5.  Create a list of all suspected unnatural links, investigate them, and start the pruning process.  It is also more fun and less tedious if you employ the help of a group of SEO assistants, as the task can be distributed to all members of the team.  Use SEOQuake or Mozbar browser extensions (available for Mozilla and Chrome) to help you in determining link value and authority.

Put all unnatural links in the immediate removal list.  Obvious unnatural links commonly come from web pages which have nothing to do with your niche (i.e. if you have a press release distribution niche website and you have a back-link coming from a profile page in a community site for PS3 gamers).  Other obvious signs are back-links from .edu pages which are heavily spammed by comments, content farm websites, and malicious web pages filled with advertisements with no valuable contents.

6. Keep on creating high quality and valuable backlinks.   While you are in the process of pruning bad links (which would definitely take time) from your website, you should start a “link-building” campaign that will enable your site to recover.  Start by creating high quality contents that attract people to naturally link to your site.  You can also try content curation, and guest blogging.  These strategies though may take time and not easy, can give you more valuable outcomes.

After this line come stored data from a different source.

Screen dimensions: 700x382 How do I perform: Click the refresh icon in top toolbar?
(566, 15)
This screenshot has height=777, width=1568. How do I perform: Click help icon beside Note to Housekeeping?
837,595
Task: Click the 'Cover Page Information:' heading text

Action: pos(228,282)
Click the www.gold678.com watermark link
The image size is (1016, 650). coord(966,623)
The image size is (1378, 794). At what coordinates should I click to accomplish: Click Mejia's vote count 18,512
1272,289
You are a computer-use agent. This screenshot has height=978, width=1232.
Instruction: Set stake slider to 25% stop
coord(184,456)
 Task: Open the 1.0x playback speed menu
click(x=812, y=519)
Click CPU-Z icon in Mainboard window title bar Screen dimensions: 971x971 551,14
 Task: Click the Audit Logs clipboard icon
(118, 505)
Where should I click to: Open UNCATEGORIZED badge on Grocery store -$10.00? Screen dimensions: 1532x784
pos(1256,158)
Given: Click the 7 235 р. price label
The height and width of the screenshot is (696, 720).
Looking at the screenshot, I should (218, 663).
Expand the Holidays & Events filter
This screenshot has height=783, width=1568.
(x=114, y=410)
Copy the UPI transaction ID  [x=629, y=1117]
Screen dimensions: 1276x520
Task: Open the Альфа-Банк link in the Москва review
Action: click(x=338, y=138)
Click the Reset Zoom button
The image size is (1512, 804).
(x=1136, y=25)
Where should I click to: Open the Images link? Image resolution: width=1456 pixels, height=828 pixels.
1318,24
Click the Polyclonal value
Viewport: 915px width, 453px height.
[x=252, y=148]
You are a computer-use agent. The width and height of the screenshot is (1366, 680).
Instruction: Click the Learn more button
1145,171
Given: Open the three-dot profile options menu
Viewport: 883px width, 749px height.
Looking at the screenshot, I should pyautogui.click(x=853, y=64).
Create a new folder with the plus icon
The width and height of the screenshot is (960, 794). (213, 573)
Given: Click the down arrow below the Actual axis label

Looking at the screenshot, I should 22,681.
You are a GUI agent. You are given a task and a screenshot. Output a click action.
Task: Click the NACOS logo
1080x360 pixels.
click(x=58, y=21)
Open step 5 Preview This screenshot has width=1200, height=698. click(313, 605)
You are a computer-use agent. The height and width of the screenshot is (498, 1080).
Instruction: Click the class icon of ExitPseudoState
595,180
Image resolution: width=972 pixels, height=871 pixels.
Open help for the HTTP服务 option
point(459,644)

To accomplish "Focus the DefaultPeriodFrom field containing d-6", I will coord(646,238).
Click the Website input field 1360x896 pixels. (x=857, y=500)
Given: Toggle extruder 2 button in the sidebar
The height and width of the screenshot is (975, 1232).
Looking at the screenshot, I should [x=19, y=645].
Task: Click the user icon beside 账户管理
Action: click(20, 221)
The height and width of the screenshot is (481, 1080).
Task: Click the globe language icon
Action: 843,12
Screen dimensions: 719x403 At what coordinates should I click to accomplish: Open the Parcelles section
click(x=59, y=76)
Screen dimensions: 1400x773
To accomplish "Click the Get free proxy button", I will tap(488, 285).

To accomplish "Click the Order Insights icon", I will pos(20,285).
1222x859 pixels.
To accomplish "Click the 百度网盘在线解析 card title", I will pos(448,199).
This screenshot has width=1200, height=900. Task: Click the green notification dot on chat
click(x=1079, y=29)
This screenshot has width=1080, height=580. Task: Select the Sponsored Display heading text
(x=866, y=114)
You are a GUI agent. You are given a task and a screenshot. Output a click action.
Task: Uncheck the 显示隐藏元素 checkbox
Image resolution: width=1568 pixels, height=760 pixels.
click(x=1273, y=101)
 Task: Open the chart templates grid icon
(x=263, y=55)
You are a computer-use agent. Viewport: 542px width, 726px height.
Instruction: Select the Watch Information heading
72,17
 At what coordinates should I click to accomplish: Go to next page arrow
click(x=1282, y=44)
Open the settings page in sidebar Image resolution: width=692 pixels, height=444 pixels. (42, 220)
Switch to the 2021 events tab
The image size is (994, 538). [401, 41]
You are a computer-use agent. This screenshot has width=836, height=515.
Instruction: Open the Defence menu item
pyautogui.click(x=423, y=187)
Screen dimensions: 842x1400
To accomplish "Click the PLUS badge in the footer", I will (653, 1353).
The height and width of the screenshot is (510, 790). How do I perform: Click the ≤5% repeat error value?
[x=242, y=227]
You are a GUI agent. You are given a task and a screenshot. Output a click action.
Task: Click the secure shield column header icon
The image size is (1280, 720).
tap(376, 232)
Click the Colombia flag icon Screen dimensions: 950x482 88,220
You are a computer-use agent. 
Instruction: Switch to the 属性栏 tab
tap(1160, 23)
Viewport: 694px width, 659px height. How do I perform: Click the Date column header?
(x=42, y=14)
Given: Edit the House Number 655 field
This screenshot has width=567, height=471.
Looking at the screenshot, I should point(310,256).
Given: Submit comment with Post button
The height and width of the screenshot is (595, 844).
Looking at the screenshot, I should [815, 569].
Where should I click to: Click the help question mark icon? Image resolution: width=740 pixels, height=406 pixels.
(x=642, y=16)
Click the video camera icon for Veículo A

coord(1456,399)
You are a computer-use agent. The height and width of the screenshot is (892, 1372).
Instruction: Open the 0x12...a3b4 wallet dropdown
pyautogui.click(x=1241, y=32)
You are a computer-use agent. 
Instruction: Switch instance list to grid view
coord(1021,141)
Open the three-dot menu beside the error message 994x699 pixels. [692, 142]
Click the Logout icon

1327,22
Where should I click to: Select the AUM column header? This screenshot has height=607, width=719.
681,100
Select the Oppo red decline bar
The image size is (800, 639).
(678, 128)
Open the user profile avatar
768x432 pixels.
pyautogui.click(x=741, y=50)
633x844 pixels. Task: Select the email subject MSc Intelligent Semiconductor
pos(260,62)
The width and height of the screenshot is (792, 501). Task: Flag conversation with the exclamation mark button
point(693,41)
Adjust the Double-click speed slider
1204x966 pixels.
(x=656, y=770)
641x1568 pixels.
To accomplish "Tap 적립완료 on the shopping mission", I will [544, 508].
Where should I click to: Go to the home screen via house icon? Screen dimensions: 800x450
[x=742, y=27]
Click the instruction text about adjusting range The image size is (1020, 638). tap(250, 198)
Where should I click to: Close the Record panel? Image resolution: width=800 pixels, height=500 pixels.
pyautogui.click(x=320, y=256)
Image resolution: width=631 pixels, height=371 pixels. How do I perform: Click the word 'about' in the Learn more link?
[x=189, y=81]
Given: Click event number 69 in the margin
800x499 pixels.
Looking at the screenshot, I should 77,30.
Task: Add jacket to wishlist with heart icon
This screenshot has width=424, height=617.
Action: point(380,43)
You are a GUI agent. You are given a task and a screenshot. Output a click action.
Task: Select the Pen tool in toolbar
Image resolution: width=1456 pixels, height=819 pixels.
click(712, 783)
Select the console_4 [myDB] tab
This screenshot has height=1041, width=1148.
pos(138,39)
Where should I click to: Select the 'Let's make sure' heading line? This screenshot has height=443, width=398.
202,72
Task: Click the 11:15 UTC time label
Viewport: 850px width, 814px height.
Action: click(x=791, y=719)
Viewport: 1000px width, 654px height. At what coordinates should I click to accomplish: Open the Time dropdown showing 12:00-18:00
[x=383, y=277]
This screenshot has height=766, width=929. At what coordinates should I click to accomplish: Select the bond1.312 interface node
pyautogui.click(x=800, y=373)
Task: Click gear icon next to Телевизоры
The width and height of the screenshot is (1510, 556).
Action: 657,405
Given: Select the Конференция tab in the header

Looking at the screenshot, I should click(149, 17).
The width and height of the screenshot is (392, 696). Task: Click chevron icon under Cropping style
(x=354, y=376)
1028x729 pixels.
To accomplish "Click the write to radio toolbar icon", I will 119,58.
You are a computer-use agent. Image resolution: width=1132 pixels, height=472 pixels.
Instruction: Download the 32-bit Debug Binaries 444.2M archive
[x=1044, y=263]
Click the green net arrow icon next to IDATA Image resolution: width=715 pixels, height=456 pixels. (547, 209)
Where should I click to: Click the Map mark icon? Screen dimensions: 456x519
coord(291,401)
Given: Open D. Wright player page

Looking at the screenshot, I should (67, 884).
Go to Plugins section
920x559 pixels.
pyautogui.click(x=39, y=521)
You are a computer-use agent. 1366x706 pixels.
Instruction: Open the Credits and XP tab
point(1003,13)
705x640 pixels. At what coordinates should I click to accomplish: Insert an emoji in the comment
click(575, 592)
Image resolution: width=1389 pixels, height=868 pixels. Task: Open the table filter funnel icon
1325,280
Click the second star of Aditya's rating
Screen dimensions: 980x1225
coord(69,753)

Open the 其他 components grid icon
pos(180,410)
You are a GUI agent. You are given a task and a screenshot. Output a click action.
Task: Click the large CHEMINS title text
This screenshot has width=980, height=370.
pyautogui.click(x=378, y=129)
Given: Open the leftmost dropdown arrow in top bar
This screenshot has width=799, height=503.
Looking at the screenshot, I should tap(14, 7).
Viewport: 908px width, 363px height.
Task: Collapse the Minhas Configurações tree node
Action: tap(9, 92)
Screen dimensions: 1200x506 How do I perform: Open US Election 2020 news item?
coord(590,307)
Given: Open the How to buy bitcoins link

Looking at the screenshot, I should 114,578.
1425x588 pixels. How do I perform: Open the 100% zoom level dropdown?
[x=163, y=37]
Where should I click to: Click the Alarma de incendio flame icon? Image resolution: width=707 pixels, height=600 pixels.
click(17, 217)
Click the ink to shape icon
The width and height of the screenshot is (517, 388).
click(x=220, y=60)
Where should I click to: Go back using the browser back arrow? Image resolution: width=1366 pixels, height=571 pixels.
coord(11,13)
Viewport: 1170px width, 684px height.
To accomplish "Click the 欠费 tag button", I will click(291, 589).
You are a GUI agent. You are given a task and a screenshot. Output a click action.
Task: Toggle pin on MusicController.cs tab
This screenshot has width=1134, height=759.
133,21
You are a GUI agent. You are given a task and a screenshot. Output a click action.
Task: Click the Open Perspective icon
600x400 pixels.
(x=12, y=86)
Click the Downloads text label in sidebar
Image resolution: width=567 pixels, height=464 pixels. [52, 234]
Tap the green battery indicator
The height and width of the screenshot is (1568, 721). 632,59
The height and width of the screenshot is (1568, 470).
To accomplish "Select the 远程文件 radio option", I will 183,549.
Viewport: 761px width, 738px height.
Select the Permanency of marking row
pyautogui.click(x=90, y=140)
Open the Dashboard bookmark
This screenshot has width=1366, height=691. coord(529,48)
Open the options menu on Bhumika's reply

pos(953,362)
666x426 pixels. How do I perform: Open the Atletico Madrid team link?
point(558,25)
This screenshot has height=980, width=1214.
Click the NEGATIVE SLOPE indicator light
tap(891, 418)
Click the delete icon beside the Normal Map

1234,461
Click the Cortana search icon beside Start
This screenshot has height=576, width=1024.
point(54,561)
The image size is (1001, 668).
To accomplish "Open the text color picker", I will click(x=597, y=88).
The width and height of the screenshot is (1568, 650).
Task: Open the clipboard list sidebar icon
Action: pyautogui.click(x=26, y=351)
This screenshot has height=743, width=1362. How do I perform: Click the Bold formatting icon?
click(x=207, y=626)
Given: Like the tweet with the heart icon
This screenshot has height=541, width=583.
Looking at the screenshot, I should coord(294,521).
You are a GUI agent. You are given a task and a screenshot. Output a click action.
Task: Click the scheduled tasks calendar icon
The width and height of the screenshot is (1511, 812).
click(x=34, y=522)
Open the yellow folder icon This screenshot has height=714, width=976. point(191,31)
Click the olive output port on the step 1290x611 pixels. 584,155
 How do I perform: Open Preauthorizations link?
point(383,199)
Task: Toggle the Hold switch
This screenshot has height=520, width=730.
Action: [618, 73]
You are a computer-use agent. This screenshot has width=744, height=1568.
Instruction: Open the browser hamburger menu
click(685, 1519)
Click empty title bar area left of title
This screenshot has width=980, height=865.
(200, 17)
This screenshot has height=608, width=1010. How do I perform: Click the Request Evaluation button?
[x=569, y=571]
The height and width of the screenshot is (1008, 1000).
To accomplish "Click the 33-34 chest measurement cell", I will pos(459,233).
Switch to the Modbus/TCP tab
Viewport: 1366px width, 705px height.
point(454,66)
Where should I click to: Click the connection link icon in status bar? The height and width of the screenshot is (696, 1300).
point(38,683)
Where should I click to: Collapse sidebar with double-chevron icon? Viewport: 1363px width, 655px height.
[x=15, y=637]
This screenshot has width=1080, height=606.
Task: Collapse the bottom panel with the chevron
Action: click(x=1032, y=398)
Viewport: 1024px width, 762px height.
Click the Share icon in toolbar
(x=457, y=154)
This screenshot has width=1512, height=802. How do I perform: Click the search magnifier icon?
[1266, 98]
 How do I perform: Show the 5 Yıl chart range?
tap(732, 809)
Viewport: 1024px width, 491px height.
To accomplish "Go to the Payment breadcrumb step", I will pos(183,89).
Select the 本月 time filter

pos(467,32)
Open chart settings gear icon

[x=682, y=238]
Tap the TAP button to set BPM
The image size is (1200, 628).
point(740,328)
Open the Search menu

Pruning links is not an easy task as it will take time and consume ample of your resources to reverse the link-building mistakes you committed in the past.

If your website is totally de-indexed by Google, you should resubmit it for re-indexation after you are sure that you have removed all unnatural back-links.  Bad news is, Google doesn’t guarantee that your website will be re-indexed immediately.

Other web owners, especially those who suffer the worst penalty outcome, opted to changing their website’s domain and redirect their old traffic to the new one.